Lazy sorting of entities in Java 8 Stream API on a daily basis?

一世执手 提交于 2019-12-06 07:14:11

问题


I have a large Java 8 Stream (Stream<MyObject>) with objects that looks like this:

class MyObject {
   private String string;
   private Date timestamp;

   // Getters and setter removed from brevity 
}

I know that all timestamps for day 1 will arrive before those in day 2 but within each day the timestamps could be out of order. I'd like to sort the MyObject's in timestamp order on a per daily basis using the Stream API. Since the Stream is large I have to do this as lazily as possible, i.e. it would be OK to hold one days worth of MyObject's in memory but it would not be OK to hold much more than that.

How can I achieve this?

Update 2017-04-29:

A requirement is that I want to continue working on the same stream after the sorting! I'd like something like this (pseudo code):

Stream<MyObject> sortedStream = myStreamUnsorted().sort(onADailyBasis());

回答1:


I'd suggest the following solution:

Store each value of your stream in a TreeMap to get it immediately sorted. As key use the object's timestamp.

 Map<Date, MyObject> objectsOfTheDaySorted = new TreeMap<>();

We need to know which object has to be removed from the map at the end. It'll be only one object but the member to store it in has to be (effectively) final. So I chose a plain list.

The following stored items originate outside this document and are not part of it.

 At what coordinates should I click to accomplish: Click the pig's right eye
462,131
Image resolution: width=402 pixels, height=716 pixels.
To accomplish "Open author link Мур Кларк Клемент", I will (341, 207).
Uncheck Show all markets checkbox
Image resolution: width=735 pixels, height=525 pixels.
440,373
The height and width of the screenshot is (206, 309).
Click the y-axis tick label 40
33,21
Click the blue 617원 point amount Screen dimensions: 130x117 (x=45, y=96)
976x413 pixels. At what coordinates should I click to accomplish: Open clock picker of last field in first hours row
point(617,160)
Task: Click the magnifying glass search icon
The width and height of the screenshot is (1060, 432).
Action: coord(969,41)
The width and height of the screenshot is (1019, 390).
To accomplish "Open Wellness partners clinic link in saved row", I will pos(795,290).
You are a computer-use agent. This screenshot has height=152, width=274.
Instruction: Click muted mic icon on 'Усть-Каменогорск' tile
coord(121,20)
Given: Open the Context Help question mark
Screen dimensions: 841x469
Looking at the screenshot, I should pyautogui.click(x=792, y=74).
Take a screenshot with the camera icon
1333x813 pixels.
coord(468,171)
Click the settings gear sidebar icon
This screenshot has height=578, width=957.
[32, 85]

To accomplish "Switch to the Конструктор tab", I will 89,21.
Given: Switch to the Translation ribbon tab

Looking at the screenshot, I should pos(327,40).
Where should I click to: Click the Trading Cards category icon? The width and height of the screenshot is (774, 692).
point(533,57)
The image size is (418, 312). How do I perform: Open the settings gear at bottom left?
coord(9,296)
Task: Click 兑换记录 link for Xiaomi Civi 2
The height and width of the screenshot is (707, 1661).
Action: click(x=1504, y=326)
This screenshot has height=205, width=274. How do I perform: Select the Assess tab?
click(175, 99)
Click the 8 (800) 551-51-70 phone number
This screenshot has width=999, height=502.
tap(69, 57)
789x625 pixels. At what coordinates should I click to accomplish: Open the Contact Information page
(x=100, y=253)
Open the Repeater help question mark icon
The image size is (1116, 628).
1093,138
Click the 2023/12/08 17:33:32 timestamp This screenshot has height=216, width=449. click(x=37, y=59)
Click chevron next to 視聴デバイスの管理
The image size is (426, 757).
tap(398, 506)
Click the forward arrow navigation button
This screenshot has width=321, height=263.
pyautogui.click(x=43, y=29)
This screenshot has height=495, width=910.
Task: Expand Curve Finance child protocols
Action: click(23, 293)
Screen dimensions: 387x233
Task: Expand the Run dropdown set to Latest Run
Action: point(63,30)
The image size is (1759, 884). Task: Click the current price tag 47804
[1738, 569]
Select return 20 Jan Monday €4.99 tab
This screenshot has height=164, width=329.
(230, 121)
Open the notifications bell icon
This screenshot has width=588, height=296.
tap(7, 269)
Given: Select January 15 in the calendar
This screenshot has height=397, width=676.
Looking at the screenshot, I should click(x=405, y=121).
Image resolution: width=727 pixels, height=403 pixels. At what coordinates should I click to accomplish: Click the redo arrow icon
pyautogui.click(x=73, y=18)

 List<MyObject> lastObject = new ArrayList<>();

Set the current day as integer.

 // just an example
 int currentDay = 23;

Use a predicate that determins whether the currentDay and the day of any passing by object don't match.

 Predicate<MyObject> predicate = myObject -> myObject.getTimestamp()
                    .toInstant()
                    .atZone(ZoneId.systemDefault())
                    .toLocalDate()
                    .getDayOfMonth() != currentDay;

Now stream your stream. Use peek() twice. First to put the object into the map. Second to overwrite the object in the list. Use anyMatch() as terminal operation and hand in the formerly created predicate. As soon as the first object appears that matches the criteria beeing from the next day, anyMatch() terminates the stream and returns true.

 stream.peek(myObject -> objectsOfTheDaySorted.put(myObject.getTimestamp(), myObject))
       .peek(myObject -> lastObject.set(0, myObject))
       .anyMatch(predicate);

Now you only have to remove the last passing by object which belongs already to the next day and therefore not to your map.

 objectsOfTheDaySorted.remove(lastObject.get(0).getTimestamp());

Done. You have a sorted Map of Objects that all belong to just one day. Hope this matches your expectations. Please find below the entire code in one block to get it better copied at once.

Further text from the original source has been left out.